Exercise prompt — Look through the records below for the line holding "field containing o-abc123xyz". Write it out exactly, with each following line through the line holding "Image resolution: width=979".

'''

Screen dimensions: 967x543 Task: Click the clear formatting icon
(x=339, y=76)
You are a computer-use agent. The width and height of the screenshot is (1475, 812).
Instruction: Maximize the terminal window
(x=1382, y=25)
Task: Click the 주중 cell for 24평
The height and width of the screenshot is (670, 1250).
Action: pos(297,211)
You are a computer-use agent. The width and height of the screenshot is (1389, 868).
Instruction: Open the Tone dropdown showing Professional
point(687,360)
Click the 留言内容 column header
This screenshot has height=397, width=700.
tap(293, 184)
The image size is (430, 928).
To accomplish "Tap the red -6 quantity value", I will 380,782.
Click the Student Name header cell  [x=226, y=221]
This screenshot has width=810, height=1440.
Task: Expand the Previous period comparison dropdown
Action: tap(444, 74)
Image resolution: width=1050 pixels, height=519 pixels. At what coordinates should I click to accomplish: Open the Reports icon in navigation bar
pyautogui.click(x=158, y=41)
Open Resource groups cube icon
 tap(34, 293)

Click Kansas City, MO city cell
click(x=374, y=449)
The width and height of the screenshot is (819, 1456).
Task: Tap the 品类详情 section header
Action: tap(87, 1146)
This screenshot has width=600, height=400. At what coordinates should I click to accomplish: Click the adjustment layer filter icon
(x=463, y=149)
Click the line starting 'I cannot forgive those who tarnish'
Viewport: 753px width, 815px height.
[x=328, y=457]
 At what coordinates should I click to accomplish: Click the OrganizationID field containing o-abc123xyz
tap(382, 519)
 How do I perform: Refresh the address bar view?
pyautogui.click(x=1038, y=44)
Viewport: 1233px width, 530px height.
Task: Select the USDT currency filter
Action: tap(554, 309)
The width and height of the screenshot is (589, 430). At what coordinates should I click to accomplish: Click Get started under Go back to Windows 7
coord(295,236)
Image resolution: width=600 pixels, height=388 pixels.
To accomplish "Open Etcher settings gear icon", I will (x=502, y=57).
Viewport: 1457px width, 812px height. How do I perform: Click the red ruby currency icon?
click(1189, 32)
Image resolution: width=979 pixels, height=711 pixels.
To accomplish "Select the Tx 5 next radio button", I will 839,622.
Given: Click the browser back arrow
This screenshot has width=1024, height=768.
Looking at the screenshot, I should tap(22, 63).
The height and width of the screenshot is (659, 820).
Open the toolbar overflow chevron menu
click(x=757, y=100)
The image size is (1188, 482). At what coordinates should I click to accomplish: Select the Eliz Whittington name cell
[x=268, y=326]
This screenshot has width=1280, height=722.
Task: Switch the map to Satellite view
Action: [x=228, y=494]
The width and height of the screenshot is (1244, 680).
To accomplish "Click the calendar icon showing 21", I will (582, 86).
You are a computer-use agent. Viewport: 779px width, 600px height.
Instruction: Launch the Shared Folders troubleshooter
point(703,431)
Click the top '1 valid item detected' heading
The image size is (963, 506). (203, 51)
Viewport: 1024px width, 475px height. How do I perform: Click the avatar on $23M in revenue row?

'''

Solution to this problem —
 At what coordinates should I click to accomplish: Click the OrganizationID field containing o-abc123xyz
tap(382, 519)
 How do I perform: Refresh the address bar view?
pyautogui.click(x=1038, y=44)
Viewport: 1233px width, 530px height.
Task: Select the USDT currency filter
Action: tap(554, 309)
The width and height of the screenshot is (589, 430). At what coordinates should I click to accomplish: Click Get started under Go back to Windows 7
coord(295,236)
Image resolution: width=600 pixels, height=388 pixels.
To accomplish "Open Etcher settings gear icon", I will (x=502, y=57).
Viewport: 1457px width, 812px height. How do I perform: Click the red ruby currency icon?
click(1189, 32)
Image resolution: width=979 pixels, height=711 pixels.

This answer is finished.